Exploring Go's Functional Iterators (Range-over Functions)

March 09, 2024

Go’s latest version, 1.22, introduces some exciting changes to the language. One of these changes includes an experimental function called ”range-over-function iterators” that has a vast potential to make Go’s range loops more expressive and extensible. It could also make Go more complex. I’ve been exploring this new range iterators feature and I’m writing this article to share some of my thoughts.

What are range-over-function iterators?
Tap to expand

”range-over function iterators” is a mouthful, so I’ll be referring to them simply as ”Function Iterators” throughout this article.

Generating and Composing Sequences

If Function Iterators become standardized in Go, we will get a bunch of utility functions that support Function Iterators. The Go announcement wiki gives some hints at standard library functions that could merit returning iterators like strings.Split.

So, I started out by exploring some of this. The first I could think of was an infinite number generator. What if I wanted to write a Go Code like:

start := 1; step := 5
for i := range ToInfinity(start, step) {
	// logic go here and then break when I'm done
}

This will especially be useful in situations where you have to use a forever loop as a retry mechanism and want to keep track of the number of iterations.

The implementation for ToInfinity is:

// ToInfinity returns a sequence of integers from start to infinity with step increment.
func ToInfinity(start, step int) iter.Seq[int] {
	if step > 0 {
		// Forward iteration from start
		return func(yield func(int) bool) {
			for i := start; ; i += step {
				if !yield(i) {
					return
				}
			}
		}
	}

	if step < 0 {
		// Backward iteration from start
		return func(yield func(int) bool) {
			for i := start; ; i += step {
				if !yield(i) {
					return
				}
			}
		}
	}

	return func(yield func(int) bool) {
		// yield only the 'start' value when step 0
		yield(start)

• [Written instruction 1]: List every code comment that appears in the Go iterators article.
• [Written instruction 2]: According to the Go iterators article, which Go version introduces the experimental range-over-function iterators?
• [Written instruction 3]: Rewrite the Go iterators article from "If Function Iterators" up to and including "iterators like strings.Split.", switching "Function Iterators" to "Range Iterators".

• [Supplied material]:
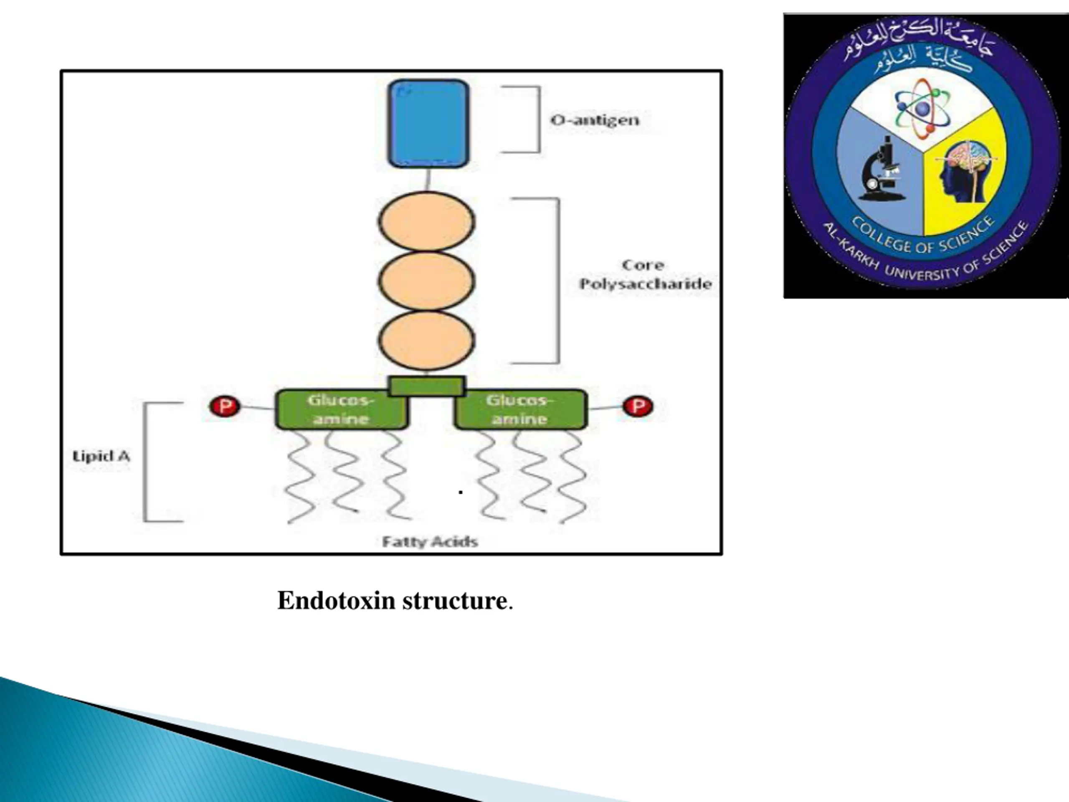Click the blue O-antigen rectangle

• [Correct answer 1]:
- // logic go here and then break when I'm done
- // ToInfinity returns a sequence of integers from start to infinity with step increment.
- // Forward iteration from start
- // Backward iteration from start
- // yield only the 'start' value when step 0

• [Correct answer 2]: Go 1.22.

• [Correct answer 3]:
If Range Iterators become standardized in Go, we will get a bunch of utility functions that support Range Iterators. The Go announcement wiki gives some hints at standard library functions that could merit returning iterators like strings.Split.